:: Written problem ::
Give the stretch of records from the line containing "Viewport: 1920px width, 1080px height." through the line containing "coord(448,40)" again, substituting "Directive" for "Instruction" and leaving everything else unchanged.

── Data rows ──

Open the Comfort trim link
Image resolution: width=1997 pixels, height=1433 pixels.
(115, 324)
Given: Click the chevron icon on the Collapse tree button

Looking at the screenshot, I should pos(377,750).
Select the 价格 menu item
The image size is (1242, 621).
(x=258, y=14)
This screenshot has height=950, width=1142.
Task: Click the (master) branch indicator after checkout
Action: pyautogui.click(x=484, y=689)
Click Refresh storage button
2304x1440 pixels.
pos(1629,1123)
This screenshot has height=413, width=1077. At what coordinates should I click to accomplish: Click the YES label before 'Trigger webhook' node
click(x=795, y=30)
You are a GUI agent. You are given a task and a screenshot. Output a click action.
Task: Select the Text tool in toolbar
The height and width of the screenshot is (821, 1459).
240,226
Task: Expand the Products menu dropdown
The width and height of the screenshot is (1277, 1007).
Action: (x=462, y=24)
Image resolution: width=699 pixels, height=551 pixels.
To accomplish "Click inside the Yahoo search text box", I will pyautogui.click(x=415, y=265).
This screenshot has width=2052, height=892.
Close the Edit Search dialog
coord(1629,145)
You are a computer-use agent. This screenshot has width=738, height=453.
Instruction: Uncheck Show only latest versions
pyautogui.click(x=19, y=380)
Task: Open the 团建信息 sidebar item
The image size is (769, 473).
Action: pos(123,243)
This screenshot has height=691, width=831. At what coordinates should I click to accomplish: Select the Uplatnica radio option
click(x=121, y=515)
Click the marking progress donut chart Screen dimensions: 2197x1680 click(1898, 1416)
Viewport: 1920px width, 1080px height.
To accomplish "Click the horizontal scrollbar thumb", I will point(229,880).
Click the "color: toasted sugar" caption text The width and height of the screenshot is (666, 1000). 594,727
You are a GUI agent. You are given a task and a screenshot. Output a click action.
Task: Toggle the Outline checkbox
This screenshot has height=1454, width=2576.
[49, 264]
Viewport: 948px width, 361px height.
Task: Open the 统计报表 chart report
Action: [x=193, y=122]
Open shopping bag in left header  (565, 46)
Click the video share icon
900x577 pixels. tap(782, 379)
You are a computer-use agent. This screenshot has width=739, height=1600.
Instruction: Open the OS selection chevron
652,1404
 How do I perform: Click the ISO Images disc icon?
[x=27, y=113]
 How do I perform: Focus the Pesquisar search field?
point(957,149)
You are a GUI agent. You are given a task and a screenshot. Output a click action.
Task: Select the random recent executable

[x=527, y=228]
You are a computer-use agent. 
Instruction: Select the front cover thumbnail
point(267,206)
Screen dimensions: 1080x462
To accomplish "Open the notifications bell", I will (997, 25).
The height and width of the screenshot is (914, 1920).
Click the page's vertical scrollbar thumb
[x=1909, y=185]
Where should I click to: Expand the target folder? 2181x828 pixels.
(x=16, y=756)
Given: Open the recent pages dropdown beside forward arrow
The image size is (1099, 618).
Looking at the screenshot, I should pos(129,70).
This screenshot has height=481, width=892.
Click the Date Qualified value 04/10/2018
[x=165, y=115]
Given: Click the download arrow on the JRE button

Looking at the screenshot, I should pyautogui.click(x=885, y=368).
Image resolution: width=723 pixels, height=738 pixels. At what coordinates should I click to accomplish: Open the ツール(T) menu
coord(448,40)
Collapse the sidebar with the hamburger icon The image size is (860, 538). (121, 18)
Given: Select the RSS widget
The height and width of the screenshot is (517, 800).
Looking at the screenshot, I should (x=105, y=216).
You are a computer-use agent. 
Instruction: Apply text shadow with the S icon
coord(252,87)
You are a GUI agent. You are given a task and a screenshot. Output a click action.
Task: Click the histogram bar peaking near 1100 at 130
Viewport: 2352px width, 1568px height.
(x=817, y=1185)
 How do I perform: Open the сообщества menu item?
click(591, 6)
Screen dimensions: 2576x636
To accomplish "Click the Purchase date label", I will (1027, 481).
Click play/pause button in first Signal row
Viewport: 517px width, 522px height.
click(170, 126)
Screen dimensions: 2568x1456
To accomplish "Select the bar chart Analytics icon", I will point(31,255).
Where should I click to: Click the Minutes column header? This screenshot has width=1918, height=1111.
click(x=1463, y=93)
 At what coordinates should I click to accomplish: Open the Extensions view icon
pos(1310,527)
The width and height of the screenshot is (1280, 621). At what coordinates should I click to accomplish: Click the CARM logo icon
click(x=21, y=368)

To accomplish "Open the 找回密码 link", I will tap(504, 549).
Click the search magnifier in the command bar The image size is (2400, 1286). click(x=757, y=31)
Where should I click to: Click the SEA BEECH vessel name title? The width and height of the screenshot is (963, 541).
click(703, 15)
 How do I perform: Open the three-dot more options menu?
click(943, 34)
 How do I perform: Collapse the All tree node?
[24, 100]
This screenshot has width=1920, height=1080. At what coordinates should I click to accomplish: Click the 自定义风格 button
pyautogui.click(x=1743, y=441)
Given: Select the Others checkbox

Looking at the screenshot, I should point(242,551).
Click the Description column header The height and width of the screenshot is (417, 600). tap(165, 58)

───

:: The output ::
Viewport: 1920px width, 1080px height.
To accomplish "Click the horizontal scrollbar thumb", I will point(229,880).
Click the "color: toasted sugar" caption text The width and height of the screenshot is (666, 1000). 594,727
You are a GUI agent. You are given a task and a screenshot. Output a click action.
Task: Toggle the Outline checkbox
This screenshot has height=1454, width=2576.
[49, 264]
Viewport: 948px width, 361px height.
Task: Open the 统计报表 chart report
Action: [x=193, y=122]
Open shopping bag in left header  (565, 46)
Click the video share icon
900x577 pixels. tap(782, 379)
You are a computer-use agent. This screenshot has width=739, height=1600.
Directive: Open the OS selection chevron
652,1404
 How do I perform: Click the ISO Images disc icon?
[x=27, y=113]
 How do I perform: Focus the Pesquisar search field?
point(957,149)
You are a GUI agent. You are given a task and a screenshot. Output a click action.
Task: Select the random recent executable

[x=527, y=228]
You are a computer-use agent. 
Directive: Select the front cover thumbnail
point(267,206)
Screen dimensions: 1080x462
To accomplish "Open the notifications bell", I will (997, 25).
The height and width of the screenshot is (914, 1920).
Click the page's vertical scrollbar thumb
[x=1909, y=185]
Where should I click to: Expand the target folder? 2181x828 pixels.
(x=16, y=756)
Given: Open the recent pages dropdown beside forward arrow
The image size is (1099, 618).
Looking at the screenshot, I should pos(129,70).
This screenshot has height=481, width=892.
Click the Date Qualified value 04/10/2018
[x=165, y=115]
Given: Click the download arrow on the JRE button

Looking at the screenshot, I should pyautogui.click(x=885, y=368).
Image resolution: width=723 pixels, height=738 pixels. At what coordinates should I click to accomplish: Open the ツール(T) menu
coord(448,40)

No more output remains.